Retype the following material line for line, without changing a single character.

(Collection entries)
◆ ◆ ◆

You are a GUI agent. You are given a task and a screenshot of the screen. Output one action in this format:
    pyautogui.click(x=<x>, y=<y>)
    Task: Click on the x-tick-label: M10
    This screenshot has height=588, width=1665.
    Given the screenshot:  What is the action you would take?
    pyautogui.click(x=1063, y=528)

◆ ◆ ◆

**Answer to the problem:**
You are a GUI agent. You are given a task and a screenshot of the screen. Output one action in this format:
    pyautogui.click(x=<x>, y=<y>)
    Task: Click on the x-tick-label: M10
    This screenshot has height=588, width=1665.
    Given the screenshot:  What is the action you would take?
    pyautogui.click(x=1063, y=528)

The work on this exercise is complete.